Although unpleasant to think about, choosing someone to care for your children in the tragic circumstance something were to happen to you, is necessary. In the event of the death of one parent, the surviving parent will continue to be the legal guardian of the children unless circumstances suggest this is not in the best interests of the child (for example where, against the surviving parent, there are existing court orders removing parental responsibility, restraining orders, domestic violence or a history of drug or alcohol abuse). If there are no instructions in your Will as to who you would like to be guardian of your children, any person with a sufficient interest may apply to the Family Court for guardianship. To avoid this situation, you must appoint a guardian.
By specifying in your Will who you would like to be guardian of your children, you are making a legal appointment. This is a decision that you should consider very carefully and discuss with the elected guardian prior to making your Will. You may appoint more than one guardian, as well as a substitute guardian. When making a decision about who should be guardian of your children, some things you might like to consider are:
- the age of your children and the prospective guardian
- the current relationship between your children and
- the prospective guardian
- will the guardian be able to provide your children with a stable home environment
- will the guardian respect your wishes for how you would like your children to be brought up and cared for
- is the guardian willing to take up the role and are they physically, financially and emotionally capable
You might also like to consider the wishes of your children, depending on their age.

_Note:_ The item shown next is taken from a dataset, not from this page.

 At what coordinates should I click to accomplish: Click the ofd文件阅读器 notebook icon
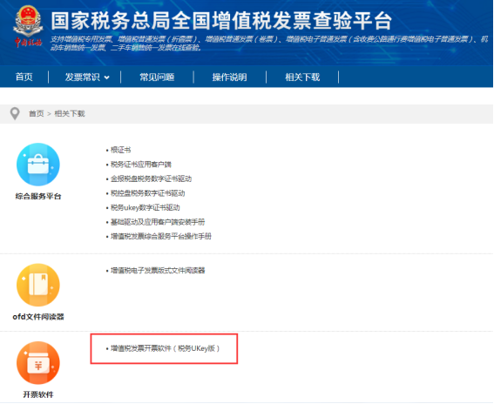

In your Will you may set out guidelines or a statement of intentions as to how you wish your children’s inheritance to be used prior to your children turning 18. For example, you might wish to set aside funds for your children to travel or for education. You might also like to ensure their guardian is not out of pocket. By giving the executor of your Will the power to advance money to your children’s guardian for this purpose, you are protecting your children’s best interests. Although it is possible to appoint the same person as executor of your Will and guardian of your children, it is advisable to choose different people for these roles or to appoint a co-executor to avoid any potential conflicts of interest or misconduct.
It is important to note that even if you do have a Will in place appointing a guardian, a person with sufficient interest may challenge the appointment and apply to the Family Court for guardianship of your children. If this were to happen the Court would make the final decision about who becomes guardian of your children “in the best interests of the child”, taking into consideration any directions you left behind and potentially the wishes of the children (depending on their age).